- Да, монсеньор, но патриот, осознавший ошибочность своего пути.
Патриот, объявленный своими бывшими сотоварищами вне закона. Он отверг их и
пожертвовал всем своим имуществом ради долга передо мной, своим крестным
отцом, и избавил нас с графиней де Плугастель и моей племянницей от ужасов
кровавой бойни.
Принц посмотрел исподлобья на графиню, потом на Алину. Он заметил, что
взгляд мадмуазель де Керкадью исполнен горячей мольбы, и решил сменить гнев
на милость.
- Мадмуазель, вы, кажется, хотите что-то добавить? - вкрадчиво
осведомился граф Прованский.
Алина, не сразу подобрав слова, ответила:
- Пожалуй... Пожалуй, только то, что я надеюсь на снисходительность
вашего высочества к господину Моро, когда вы вспомните о его жертве и о том,
что теперь он не может вернуться во Францию.
Монсеньор склонил голову набок, отчего жировые отложения на его
короткой шее собрались в солидные складки.
- Что ж, мы вспомним об этом. Мы даже только это и будем помнить,
только то, что мы перед ним в долгу. А уж, как мы рассчитаемся, когда вскоре
наступят лучшие времена, будет зависеть от самого господина Моро.
Анре-Луи промолчал.
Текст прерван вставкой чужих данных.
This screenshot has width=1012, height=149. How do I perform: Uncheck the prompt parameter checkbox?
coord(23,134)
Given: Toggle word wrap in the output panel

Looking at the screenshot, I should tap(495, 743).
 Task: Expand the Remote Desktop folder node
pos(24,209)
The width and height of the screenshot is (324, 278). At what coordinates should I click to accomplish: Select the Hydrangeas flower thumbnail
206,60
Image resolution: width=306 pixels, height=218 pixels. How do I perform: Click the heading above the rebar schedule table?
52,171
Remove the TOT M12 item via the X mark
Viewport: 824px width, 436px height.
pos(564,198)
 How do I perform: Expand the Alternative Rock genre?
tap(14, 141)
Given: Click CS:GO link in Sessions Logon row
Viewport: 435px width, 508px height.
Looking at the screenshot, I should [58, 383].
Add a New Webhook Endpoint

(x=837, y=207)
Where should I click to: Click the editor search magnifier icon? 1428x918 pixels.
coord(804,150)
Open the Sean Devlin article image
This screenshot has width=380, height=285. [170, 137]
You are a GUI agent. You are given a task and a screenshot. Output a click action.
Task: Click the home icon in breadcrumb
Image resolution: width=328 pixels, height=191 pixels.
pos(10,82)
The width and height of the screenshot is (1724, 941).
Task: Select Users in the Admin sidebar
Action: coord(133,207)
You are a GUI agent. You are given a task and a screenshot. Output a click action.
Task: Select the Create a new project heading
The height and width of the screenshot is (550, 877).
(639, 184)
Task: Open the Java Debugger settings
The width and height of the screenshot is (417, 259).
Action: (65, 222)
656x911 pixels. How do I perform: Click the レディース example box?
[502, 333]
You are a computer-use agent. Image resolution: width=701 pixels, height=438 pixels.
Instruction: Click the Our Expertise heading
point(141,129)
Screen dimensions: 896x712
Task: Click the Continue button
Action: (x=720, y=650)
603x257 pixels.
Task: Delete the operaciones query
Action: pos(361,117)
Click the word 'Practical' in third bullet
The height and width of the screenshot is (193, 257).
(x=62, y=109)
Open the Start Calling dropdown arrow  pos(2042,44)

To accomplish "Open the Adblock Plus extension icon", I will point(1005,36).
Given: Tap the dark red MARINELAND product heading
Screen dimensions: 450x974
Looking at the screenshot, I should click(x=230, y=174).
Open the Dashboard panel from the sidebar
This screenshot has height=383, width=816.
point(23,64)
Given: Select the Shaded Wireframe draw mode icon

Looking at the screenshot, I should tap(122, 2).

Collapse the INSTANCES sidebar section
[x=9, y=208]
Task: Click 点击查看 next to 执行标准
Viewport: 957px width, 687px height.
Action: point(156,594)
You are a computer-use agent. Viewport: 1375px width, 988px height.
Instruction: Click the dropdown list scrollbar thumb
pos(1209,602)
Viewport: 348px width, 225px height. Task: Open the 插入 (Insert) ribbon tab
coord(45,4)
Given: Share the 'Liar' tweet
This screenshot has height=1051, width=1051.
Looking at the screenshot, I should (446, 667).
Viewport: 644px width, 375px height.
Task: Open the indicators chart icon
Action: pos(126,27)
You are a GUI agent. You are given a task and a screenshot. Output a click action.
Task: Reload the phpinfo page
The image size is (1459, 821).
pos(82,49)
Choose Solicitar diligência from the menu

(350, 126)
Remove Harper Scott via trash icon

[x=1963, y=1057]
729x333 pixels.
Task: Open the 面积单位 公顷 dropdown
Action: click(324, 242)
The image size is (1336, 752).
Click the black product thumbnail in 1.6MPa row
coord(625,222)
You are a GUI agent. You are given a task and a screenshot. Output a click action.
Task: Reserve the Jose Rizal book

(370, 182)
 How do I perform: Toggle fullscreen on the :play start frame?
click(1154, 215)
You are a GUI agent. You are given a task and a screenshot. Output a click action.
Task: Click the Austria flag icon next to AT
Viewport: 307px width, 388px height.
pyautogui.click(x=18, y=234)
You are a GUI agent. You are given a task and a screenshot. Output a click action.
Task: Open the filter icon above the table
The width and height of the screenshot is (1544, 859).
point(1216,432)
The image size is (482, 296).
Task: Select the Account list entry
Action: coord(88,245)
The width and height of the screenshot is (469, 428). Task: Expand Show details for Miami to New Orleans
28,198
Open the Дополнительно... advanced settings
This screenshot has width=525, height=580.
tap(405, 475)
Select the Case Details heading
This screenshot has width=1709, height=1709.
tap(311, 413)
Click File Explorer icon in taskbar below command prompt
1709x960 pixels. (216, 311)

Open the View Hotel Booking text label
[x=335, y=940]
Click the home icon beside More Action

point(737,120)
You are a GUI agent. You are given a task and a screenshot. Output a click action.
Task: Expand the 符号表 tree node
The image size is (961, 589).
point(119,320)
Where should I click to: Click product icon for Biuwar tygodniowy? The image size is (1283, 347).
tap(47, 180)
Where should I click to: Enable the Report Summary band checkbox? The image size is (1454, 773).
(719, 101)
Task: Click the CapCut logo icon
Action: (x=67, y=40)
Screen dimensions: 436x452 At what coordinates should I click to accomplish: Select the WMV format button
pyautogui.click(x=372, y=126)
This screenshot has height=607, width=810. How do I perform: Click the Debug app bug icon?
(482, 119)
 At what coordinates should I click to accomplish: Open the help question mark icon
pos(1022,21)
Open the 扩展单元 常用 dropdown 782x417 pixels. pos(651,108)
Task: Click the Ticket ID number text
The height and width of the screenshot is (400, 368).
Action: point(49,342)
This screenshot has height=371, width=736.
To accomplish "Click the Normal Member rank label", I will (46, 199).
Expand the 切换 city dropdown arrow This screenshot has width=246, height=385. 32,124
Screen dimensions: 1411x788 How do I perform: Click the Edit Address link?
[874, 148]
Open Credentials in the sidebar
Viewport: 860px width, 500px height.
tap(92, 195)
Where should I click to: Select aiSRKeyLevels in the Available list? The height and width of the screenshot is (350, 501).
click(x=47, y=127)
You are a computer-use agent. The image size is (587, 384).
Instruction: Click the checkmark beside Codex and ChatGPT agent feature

Придворным, враждебно глядевшим на него со всех
сторон, показалось оскорбительным такое невозмутимое спокойствие. Однако
пара глаз разглядывала его с интересом и без негодования. Глаза эти
принадлежали сухопарому человеку среднего роста, одетому в простой костюм
без мишуры украшений. Судя по внешности, ему было не больше тридцати. Глаза
смотрели из-под насупленных бровей, длинный нос нависал над саркастически
искривленными губами, выпяченный подбородок имел воинственный вид...
Вскоре придворные разбрелись и собрались отдельными группками, обсудая
страшные вести. Андре-Луи, предоставленный самому себе, встал в оконной
нише. Длинноносый подошел к нему. Левая рука подошедшего лежала на эфесе
узкой шпаги, в правой он держал треуголку с белой кокардой.
- Господин Моро! Или правильнее "гражданин Моро"?
- Как вам будет угодно, сударь, - настороженно ответил Андре-Луи.
- "Господин" в этом обществе как-то привычнее. - Незнакомец говорил с
небольшим акцентом и слегка шепелявил, как испанец, что выдавало его
гасконское происхождение. - Если память мне не изменяет, одно вас чаще
называли "паладином третьего сословия", не правда ли?
Андре-Луи не смутился.
- Это было в восемьдесят девятом году, во время spadassinicides[3].
- О! - Гасконец улыбнулся. - Ваше признание подтверждает впечатление,
которое у меня сложилось о вас. Я принадлежу к людям, которых восхищает
храбрость, кто бы ее ни проявлял. К смелым врагам я питаю слабость ничуть не
меньшую, чем презрение к трусливым друзьям.